start Data records

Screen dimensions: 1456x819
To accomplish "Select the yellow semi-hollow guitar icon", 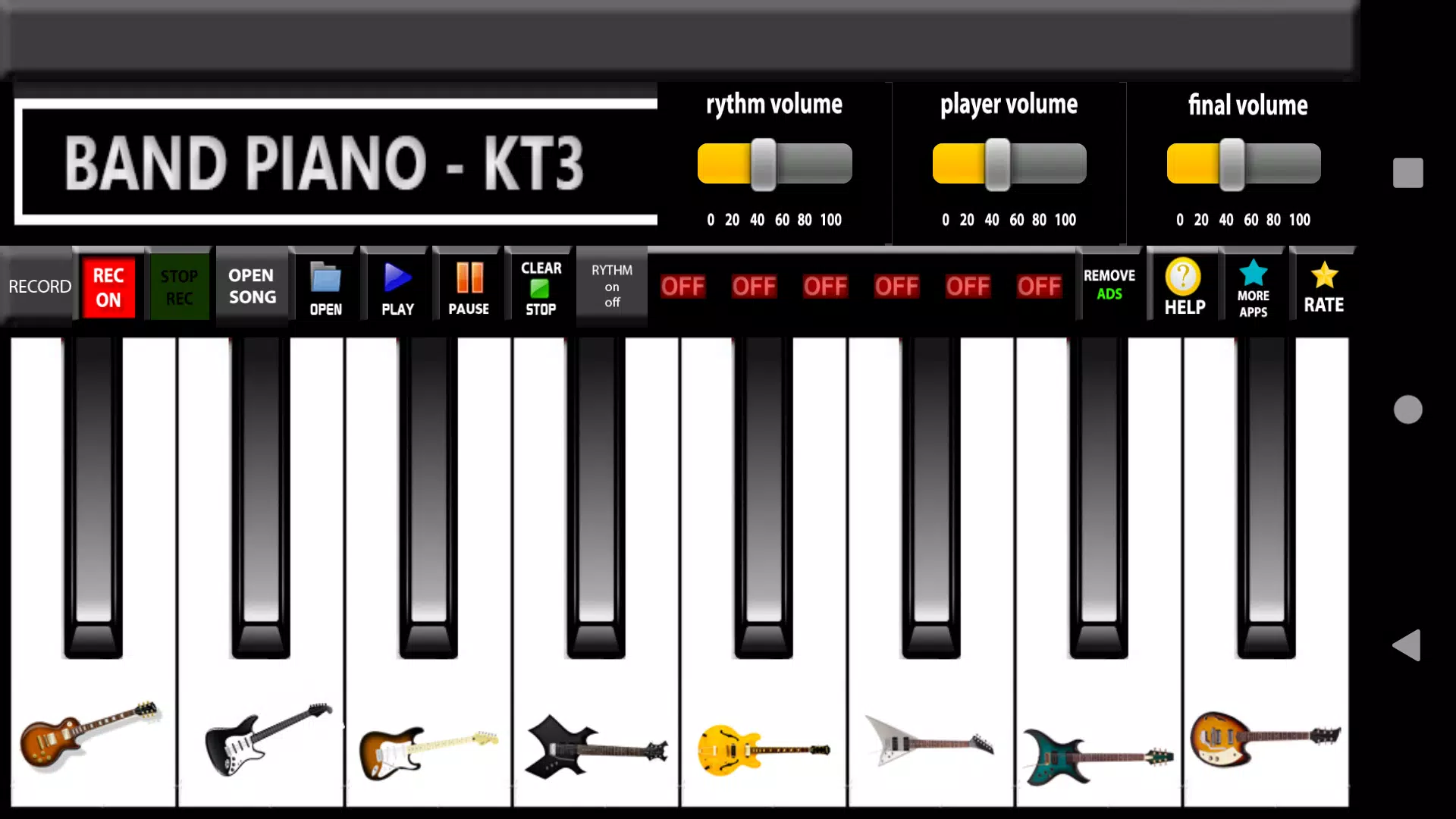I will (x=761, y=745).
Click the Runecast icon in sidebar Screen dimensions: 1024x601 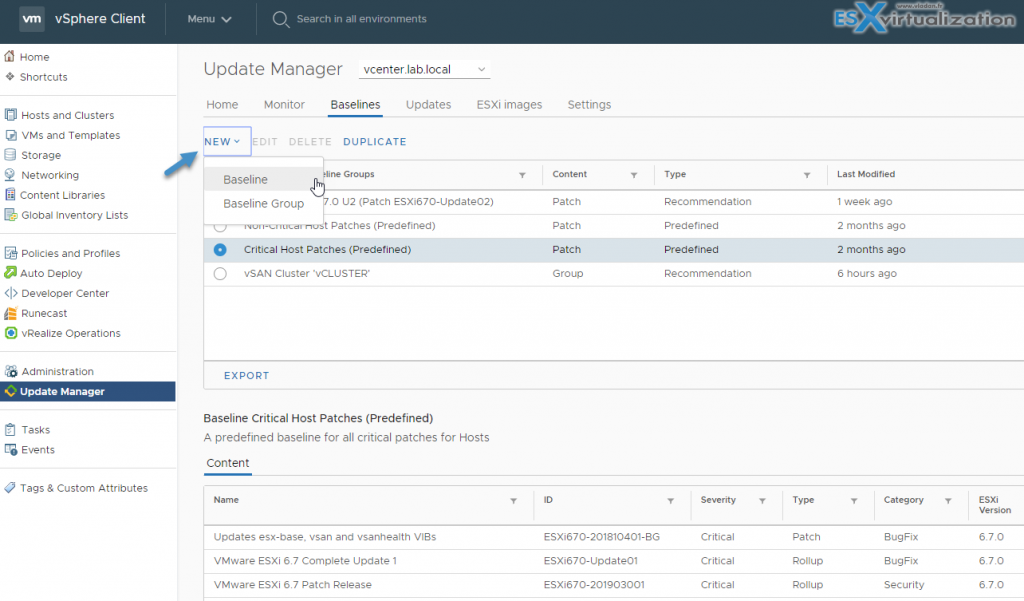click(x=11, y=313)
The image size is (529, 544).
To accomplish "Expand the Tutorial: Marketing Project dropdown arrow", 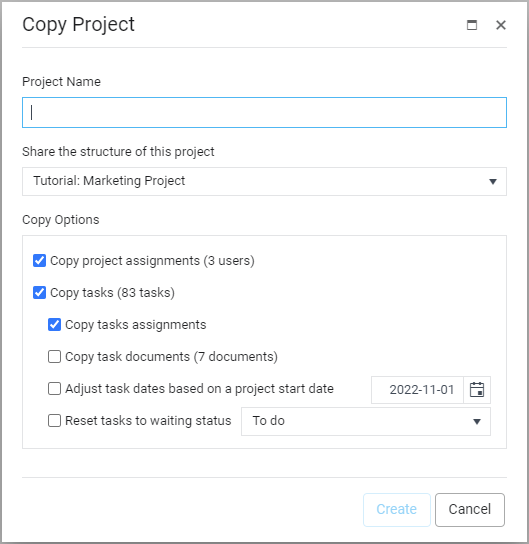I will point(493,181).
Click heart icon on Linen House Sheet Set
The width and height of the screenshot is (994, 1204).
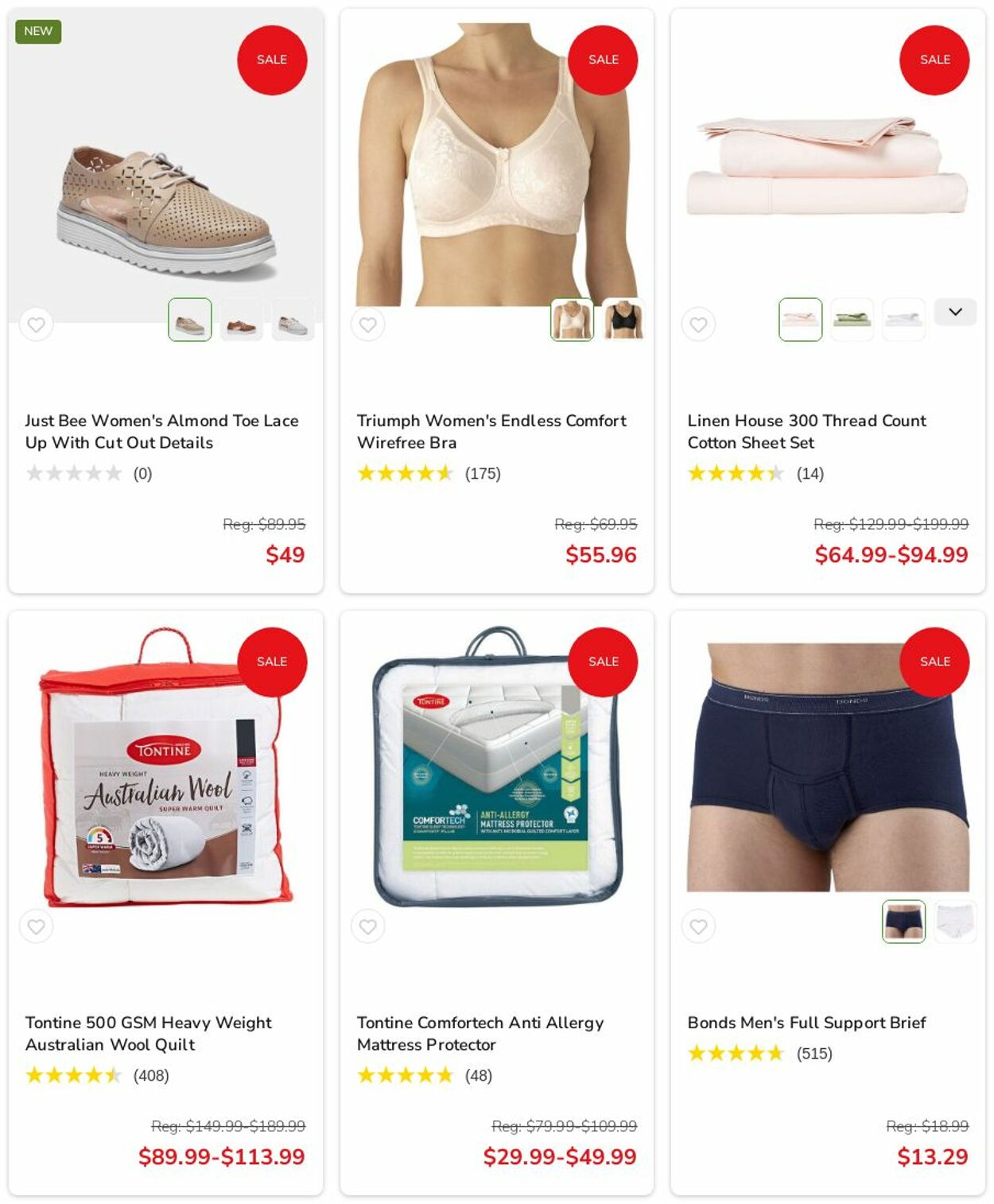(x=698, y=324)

end Data records

Work to do:
Update the part of the listing that runs from the line containing "Click heart icon on Linen House Sheet Set" through the end of the listing by replacing "heart icon" with "wishlist icon" and leaving everything else unchanged. Leave the pictures out of your answer.

Solution for this exercise:
Click wishlist icon on Linen House Sheet Set
The width and height of the screenshot is (994, 1204).
(x=698, y=324)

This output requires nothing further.